Published on November 7th, 2013 |
by Oliver Campbell
Prime Minister’s Questions: The A&E Crisis
Crisis was officially made Ed Miliband’s favourite word yesterday as he changed his direction of attack from the ‘cost of living crisis’ to asking David Cameron if he could ‘guarantee’ that ‘there won’t be an A+E crisis this winter’. This was a refreshing move by Miliband after continually hiding behind his energy price freeze proposal for the last few weeks. It also made for an interesting debate with Cameron denying Miliband’s claim, using the example of the NHS in Wales (which is run by Labour) to emphasise how Miliband is ‘too weak to stand up to poor health management (in wales)’, whereas ‘he stands up for the NHS’.
This is due to the problems that the NHS in Wales is currently facing. In September the auditor General of NHS Wales stated how there had been a ‘deterioration in emergency NHS care in Wales’. This, the Conservatives argue, has been due to Labour cutting the NHS budget in Wales, which contrasts with NHS England where the Tories have maintained the budget.
However by hiding behind the failures of the NHS in Wales, David Cameron is in fact shooting himself in the foot. Firstly, despite Labour controlling the budget of the NHS in Wales, this budget is one that is received from Westminster. Shadow Welsh Secretary, Owen Smith, recently expanded on this by stating how the budget of the Welsh National Assembly has been cut by £2 billion, a cut that has meant ‘tough decisions’ have had to be made. These ‘tough decisions’ have led to the budget of NHS Wales being cut by 1%, however this is after years of increased investment and allows more money to be put into education.

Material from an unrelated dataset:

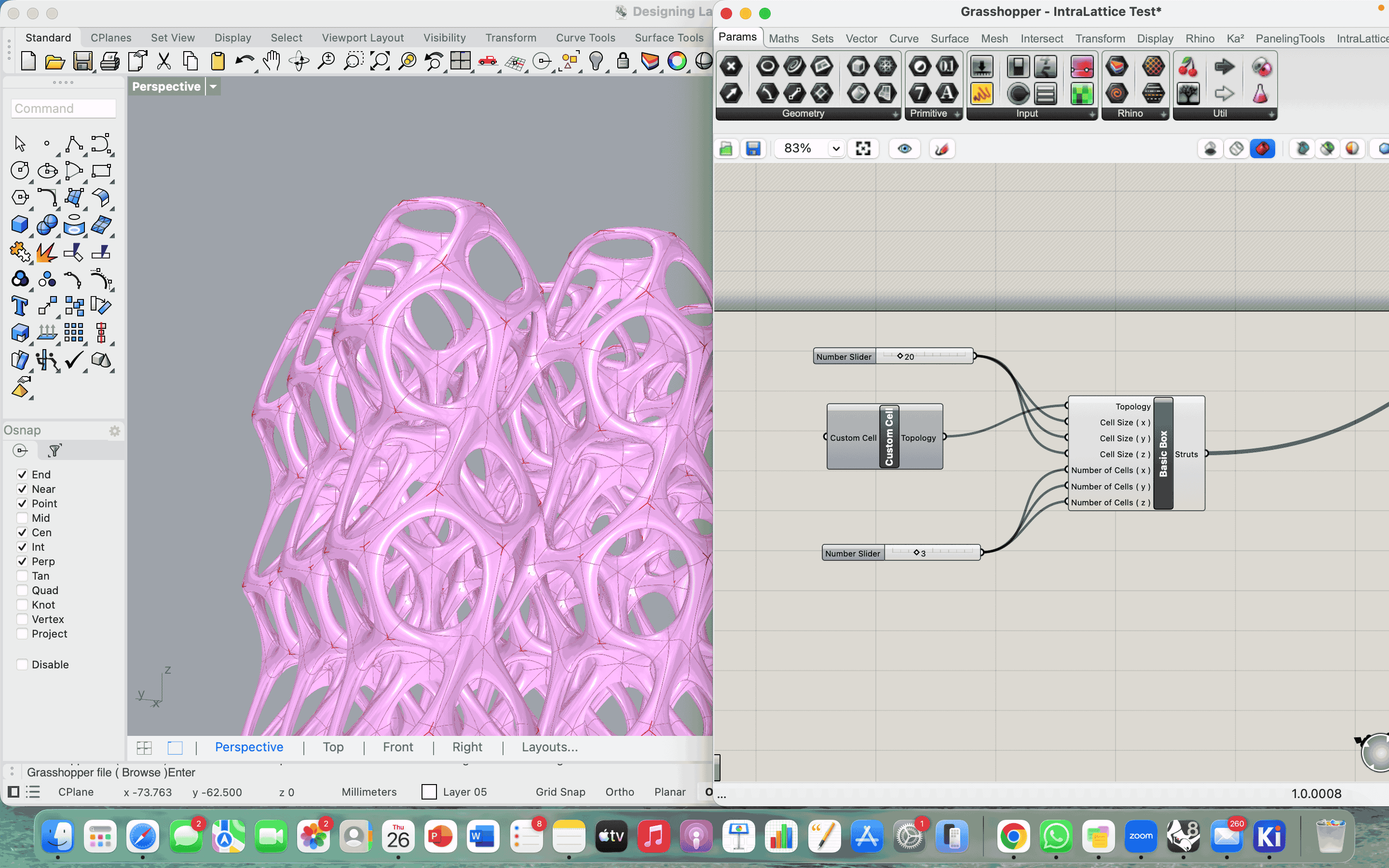Expand the Geometry panel group
Screen dimensions: 1389x868
tap(896, 114)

Secondly, despite not directly cutting the health budget, wasted spending has been prevalent under the coalition government. Ed Miliband highlighted this, referring to the 2300 managers in the NHS that have received six figure pay offs, costing the government around £1 billion. This is exacerbated by the fact that many being laid off are then rehired as part of the reorganisation of the NHS. David Cameron did reply defiantly to these statements, speaking of the 5500 more doctors and 1000 more midwives in the NHS. However it cannot be ignored that 6000 nurses have received their P45s under the coalition, while the outgoing chief executive Sir David Nicholson has admitted that A+E departments in the NHS are facing great problems.
The Department of health has recognized these problems stating “We know that winter is a tough time for the NHS. That’s why we’ve acted early, investing an extra £250m to help A&Es cope with winter pressures.’ However the question does have to be asked whether these problems could have been minimalized or avoided if spending hadn’t been spent so clumsily.

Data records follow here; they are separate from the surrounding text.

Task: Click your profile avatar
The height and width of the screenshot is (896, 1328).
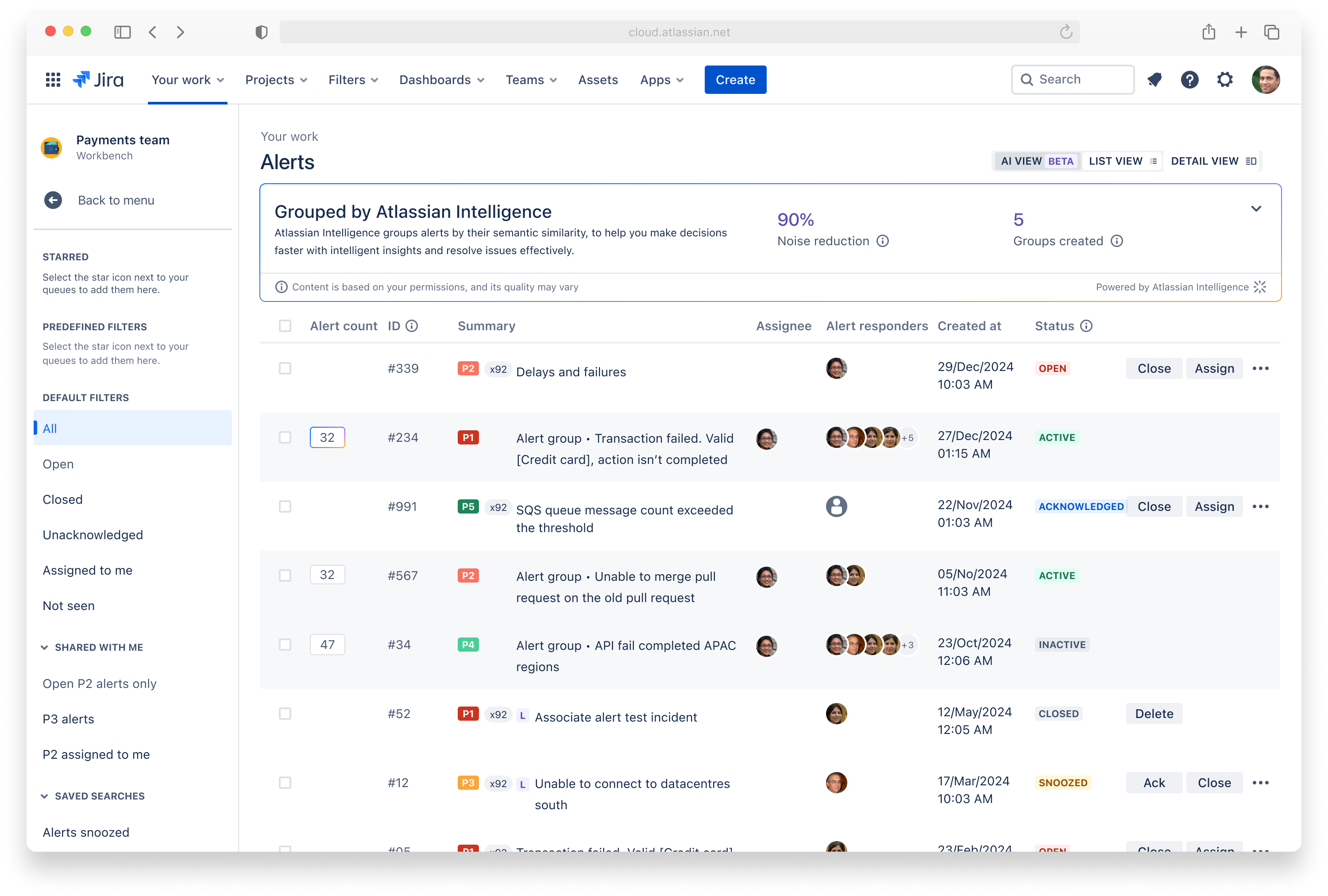Action: (x=1266, y=79)
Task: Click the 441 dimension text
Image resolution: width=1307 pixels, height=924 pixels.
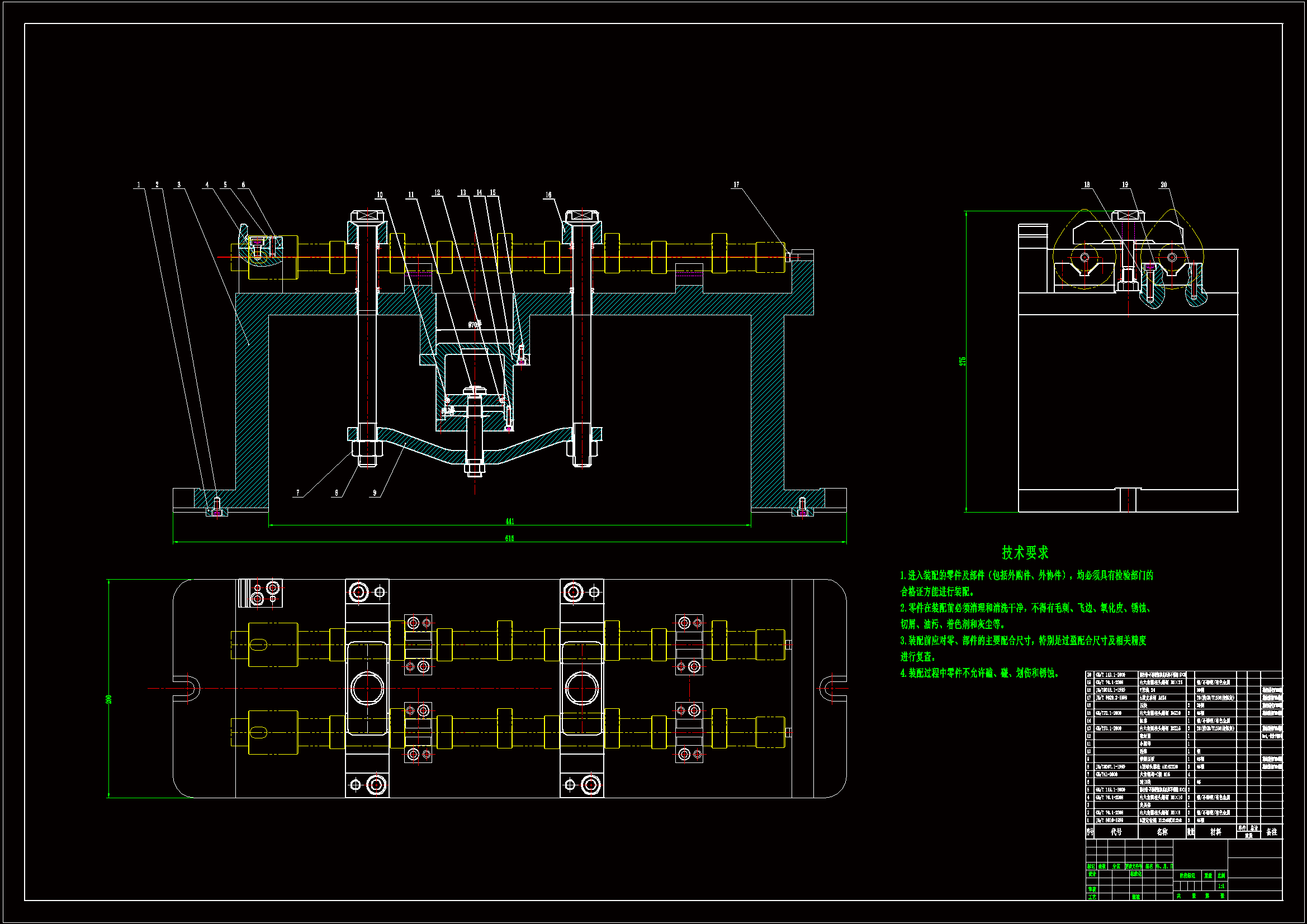Action: tap(509, 522)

However, Labour were still subject to a large amount of criticism, despite arguably winning the debate on the A+E crisis. Like last week, the Tories had effectively briefed their backbenchers to ask the right questions in order to help David Cameron. This week they focused on the issue of Unite, with the Prime Minister referring to them in an outrageously posh accent as ‘bully boys’. This is no doubt a thorn in Miliband’s side and the coalition will continue to bring this point up until Labour act on it. However with problems surrounding A+E and the cost of living, I can’t imagine the public will be that interested in the Unite issue over the next few months.
A number of other issues were also briefly discussed. The recent development that BAE shipyards would be losing jobs was one of these, with the Prime Minister confirming that 12000 jobs would be cut to 11000. However he did emphasise that more is being put into ship servicing over ship building, which can be seen in the £100 million being invested into Portsmouth’s dockyard. This is positive stuff in response to a tough situation from Cameron; with jobs always being lost once a large shipbuilding project is completed.
Green levies are also still going to be subject to scrutiny according to Cameron, however he will do his up most to ensure insulation programmes are maintained. Zero Hour contracts also came up and this is a problem that is becoming increasingly hard to ignore. Cameron continually mentions the million jobs him and his government have created, however the question does have to be asked: How many of those million jobs are zero hour contracts? This debate I imagine will continue to appear.
This week’s session therefore saw Labour bounce back from the grilling that they encountered last week. Despite an economy growing, David Cameron cannot hide from the problems he faces in the NHS and on the cost of living. This could not come at a worse time for the coalition, as the winter months will exacerbate both these problems. Miliband looks weakened when faced with questions about Unite, however the Tories need to realise that the British people care much more about health care and the cost of living. In extending today’s debate to problems surrounding the NHS, Ed Miliband has yet again touched on something that the majority will relate to. He no longer is starting to look like the ‘one trick pony’ that Cameron called him last week, so it will be interesting to see how the Tories react. After gaining mass support with their prize freeze, Cameron did eventually react, calling for the green levies he once supported to be rolled back. It will be interesting to see if he has a similar revelation over Miliband’s new ‘crisis’.